Globally, there’s a serious gap here. Research cited in USAI’s analysis of the AI skills gap found that while roughly 88% of organisations say they use AI somewhere, only about 28% have truly empowered staff to use it operationally. That gulf is mostly about governance, trust, and controls - exactly the problems this role solves.
To move toward this path in the next 30-90 days, pair a technical intro to ML with self-study on model risk management, volunteer to help your employer draft AI or model governance guidelines, and build one portfolio piece where you describe a Bermuda-style use case (for example, lapse prediction under AG55), identify its risks, and propose concrete controls and monitoring.
AI Analytics Specialist and AI-first business roles
Not every valuable AI career in Bermuda sits deep in the codebase. Increasingly, insurers, banks and tourism operators need people who can bolt AI onto existing workflows and make whole teams more effective. An AI Analytics Specialist or AI-first business lead is less focused on training new models and more on using existing ones - especially LLMs - to turn piles of policies, claims files and spreadsheets into decisions.

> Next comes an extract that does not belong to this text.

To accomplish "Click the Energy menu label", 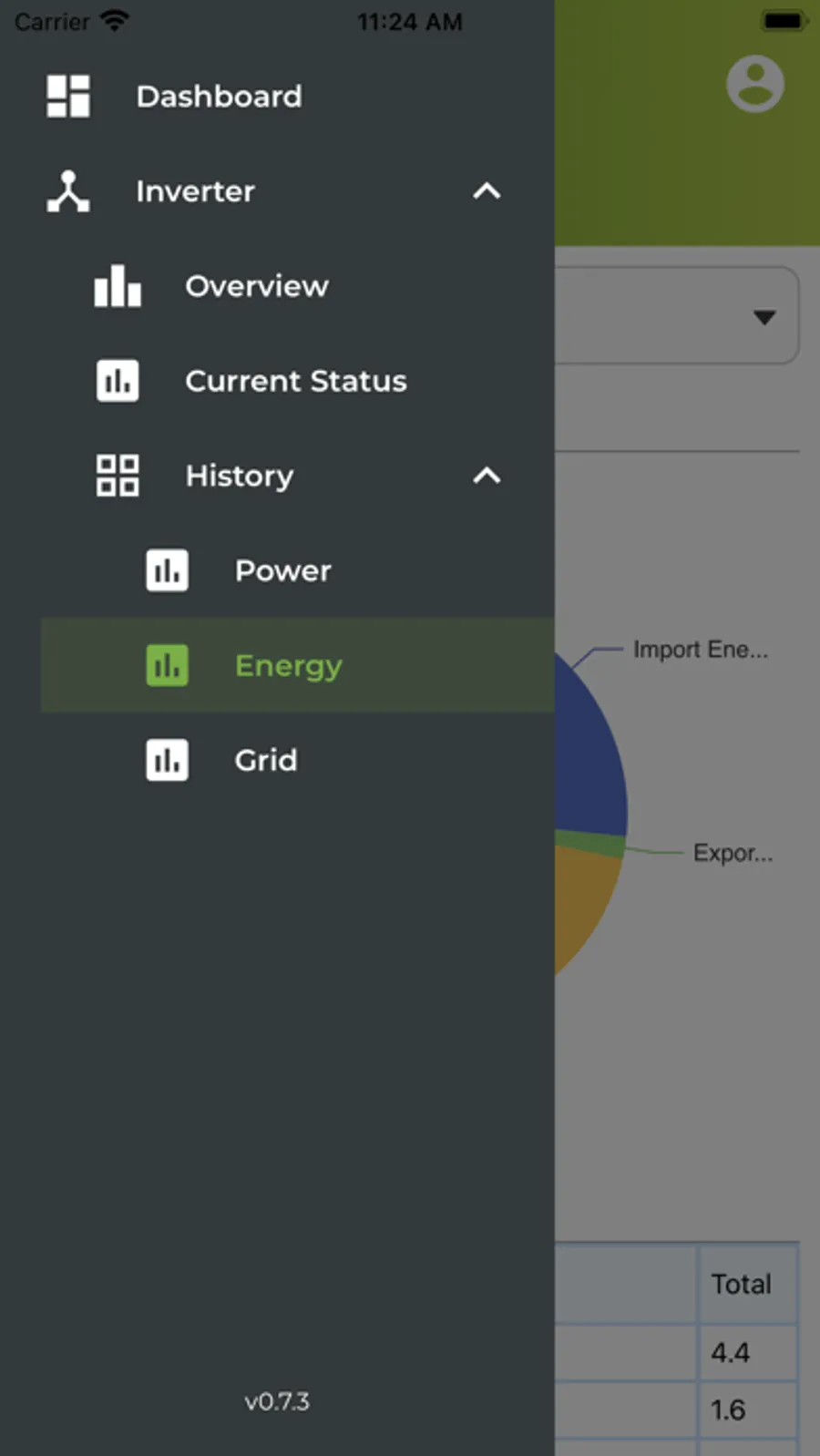I will 289,665.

On a typical week inside a Bermudian carrier or bank, that can look like:
- Designing AI-powered workflows that auto-extract fields from policy or claims documents and hand clean summaries to underwriters or adjusters
- Building dashboards that surface key KPIs to executives, fed by automated data pipelines instead of manual Excel rituals
- Creating “AI agents” that draft client updates, marketing campaigns or internal memos for humans to refine, instead of starting from a blank page
The marketing side of the island is feeling this shift sharply. The Bermuda Economic Development Corporation recently highlighted that the 2026 marketing landscape is “no longer optional” when it comes to AI integration, as they put it in a public update on AI-powered campaigns and customer journeys. Roles that blend analytics, storytelling and AI tools are becoming the new normal, not a curiosity, a point echoed in BEDC’s commentary on AI integration in marketing.
Globally, new titles like AI Agent Architect and Go-to-Market (GTM) Engineer are emerging at the intersection of sales, marketing and software, and they already command a premium. In Bermuda, the local version is often a product manager, underwriter, operations lead or marketer who has learned prompt engineering, basic scripting and dashboarding - and who now quietly owns the AI-enabled pieces of the business. If you’re already in a non-technical role, this is one of the most realistic ways to become “the AI person” on your team without trying to become a full-time engineer.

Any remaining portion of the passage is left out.